It took up until the final day before the deadline to extend franchise-tagged players, but the Chiefs finally got a deal done. Chris Jones will be staying in Kansas City for the foreseeable future after agreeing to a four-year, $80 million deal that puts him behind only Aaron Donald and DeForest Buckner on the list of the NFL’s highest-paid defensive tackles.
My initial instinct was to criticize the deal. That’s a lot of money for an interior defensive lineman, even one as good as Jones, and it will be awfully difficult — if not impossible — for him to play up to it. That, of course, matters because the NFL is salary cap league and the Chiefs have only so many dollars to spend on players. And with a small group of players taking up such a large portion of the cap — Jones, Mahomes, Tyreek Hill and Frank Clark have all inked big-money deals and Travis Kelce will get one next offseason — it’s going to be difficult for this seemingly budding dynasty to keep things together.
So it’s fair to ask, How will the Chiefs make it all work?
It takes about two seconds to come up with an answer to that question: Patrick Mahomes and Andy Reid.
When you have a hall of fame coach who has had no problem evolving along with the sport and a generational quarterback who will only get better, the front office’s margin for error grows exponentially. As long as those two are around, the Chiefs are going to be a good football team.
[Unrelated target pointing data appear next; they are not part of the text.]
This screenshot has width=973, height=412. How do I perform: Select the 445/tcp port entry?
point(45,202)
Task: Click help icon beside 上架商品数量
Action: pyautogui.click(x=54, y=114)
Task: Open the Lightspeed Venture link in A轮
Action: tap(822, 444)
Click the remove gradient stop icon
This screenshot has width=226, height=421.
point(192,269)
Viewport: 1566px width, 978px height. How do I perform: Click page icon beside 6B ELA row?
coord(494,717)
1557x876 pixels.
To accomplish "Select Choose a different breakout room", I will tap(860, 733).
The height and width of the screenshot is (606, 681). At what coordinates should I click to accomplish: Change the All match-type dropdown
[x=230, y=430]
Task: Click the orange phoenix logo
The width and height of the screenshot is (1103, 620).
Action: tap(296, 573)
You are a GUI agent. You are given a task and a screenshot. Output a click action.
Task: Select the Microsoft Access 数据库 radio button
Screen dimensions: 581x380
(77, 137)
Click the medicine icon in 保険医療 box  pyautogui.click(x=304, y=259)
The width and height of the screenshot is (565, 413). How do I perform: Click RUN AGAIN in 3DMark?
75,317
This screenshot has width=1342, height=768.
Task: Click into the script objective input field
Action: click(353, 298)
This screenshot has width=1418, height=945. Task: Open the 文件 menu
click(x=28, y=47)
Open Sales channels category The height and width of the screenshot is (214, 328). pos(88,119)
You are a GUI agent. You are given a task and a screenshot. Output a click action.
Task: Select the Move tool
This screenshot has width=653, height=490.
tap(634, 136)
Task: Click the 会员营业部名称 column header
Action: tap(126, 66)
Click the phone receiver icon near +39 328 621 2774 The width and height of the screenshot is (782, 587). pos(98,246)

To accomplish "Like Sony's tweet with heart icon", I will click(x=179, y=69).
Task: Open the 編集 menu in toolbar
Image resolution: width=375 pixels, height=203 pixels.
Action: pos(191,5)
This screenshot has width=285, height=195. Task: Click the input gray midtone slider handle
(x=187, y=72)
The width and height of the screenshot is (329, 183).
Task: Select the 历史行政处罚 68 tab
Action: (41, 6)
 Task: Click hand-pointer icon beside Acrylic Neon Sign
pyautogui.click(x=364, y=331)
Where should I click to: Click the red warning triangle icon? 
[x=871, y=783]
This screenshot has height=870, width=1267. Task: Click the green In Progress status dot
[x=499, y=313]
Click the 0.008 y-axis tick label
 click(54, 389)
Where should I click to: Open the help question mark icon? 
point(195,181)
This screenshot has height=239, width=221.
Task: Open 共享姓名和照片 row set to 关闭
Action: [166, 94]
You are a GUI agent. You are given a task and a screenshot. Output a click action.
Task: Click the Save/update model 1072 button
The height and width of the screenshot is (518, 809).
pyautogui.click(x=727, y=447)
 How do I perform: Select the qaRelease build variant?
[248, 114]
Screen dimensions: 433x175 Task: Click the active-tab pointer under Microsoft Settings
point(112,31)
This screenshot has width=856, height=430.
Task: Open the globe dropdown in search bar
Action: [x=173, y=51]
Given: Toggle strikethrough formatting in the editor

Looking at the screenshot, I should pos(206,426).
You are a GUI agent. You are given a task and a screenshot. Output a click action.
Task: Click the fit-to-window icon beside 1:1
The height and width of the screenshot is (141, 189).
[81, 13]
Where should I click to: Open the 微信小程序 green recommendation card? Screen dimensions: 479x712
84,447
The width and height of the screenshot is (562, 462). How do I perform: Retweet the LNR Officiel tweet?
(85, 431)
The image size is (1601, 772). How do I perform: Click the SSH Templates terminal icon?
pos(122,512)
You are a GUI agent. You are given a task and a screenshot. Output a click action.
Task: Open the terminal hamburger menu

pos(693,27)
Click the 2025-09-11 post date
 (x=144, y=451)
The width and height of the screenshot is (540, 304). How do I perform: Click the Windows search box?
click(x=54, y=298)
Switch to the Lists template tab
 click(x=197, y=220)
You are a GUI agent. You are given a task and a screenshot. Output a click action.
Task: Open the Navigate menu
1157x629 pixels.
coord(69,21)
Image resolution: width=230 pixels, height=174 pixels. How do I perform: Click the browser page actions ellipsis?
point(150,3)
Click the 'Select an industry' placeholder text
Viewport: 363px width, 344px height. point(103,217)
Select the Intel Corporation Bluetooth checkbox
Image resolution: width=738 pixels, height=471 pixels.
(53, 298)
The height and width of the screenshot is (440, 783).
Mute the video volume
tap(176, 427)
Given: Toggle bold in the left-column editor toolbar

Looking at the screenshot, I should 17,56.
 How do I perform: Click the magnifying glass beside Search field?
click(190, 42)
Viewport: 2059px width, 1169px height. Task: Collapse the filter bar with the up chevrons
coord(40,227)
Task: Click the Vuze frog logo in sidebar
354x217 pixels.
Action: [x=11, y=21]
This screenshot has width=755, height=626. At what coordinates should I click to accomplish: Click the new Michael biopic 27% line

That’s the difference between Kansas City and a team like the Rams, which took a similar approach to constructing its roster around a young quarterback. If Jared Goff was a quarterback worth whatever ridiculous sum of money he signed for last offseason — for my own sanity, I refuse to look it up — the story of the 2019 Rams would have been far different. But Goff has proven to be a middling quarterback incapable of elevating the players around him, so Los Angeles has felt the impact of extending a running back with an arthritic knee and giving a defensive tackle a nine-figure deal.
The only way this deal really hurts the Chiefs is if Jones declines significantly, but there’s no reason to expect that to happen. He’s just entering his prime and, since 2018, he’s graded out as the NFL’s best interior defender not named Aaron Donald, per Pro Football Focus. His 18.7% pass rush win rate ranks second behind Donald since 2018. If you’re going to overpay a player, make sure it’s a good one. Kansas City did that, at the very least.
You can apply this same analysis to the Chiefs’ pick of RB Clyde Edwards-Helaire in the first round of the 2020 NFL draft. “Drafting a running back in the first round” is even higher on the list of analytical no-nos than “overpaying for pass rush.” But Edwards-Helaire is basically guaranteed to be a productive player in Reid’s scheme; so while drafting him was a poor use of resources, it’s not going to manifest itself in an obvious (or even significant) way. Edwards-Helaire busting won’t slow down this machine in the same way that overpaying for Jones won’t.
I’m not saying general manager Brett Veach can do no wrong but it’s going to take A LOT of incompetence for him to mess things up with Mahomes and Reid around. Giving an elite player too much money doesn’t qualify as incompetence.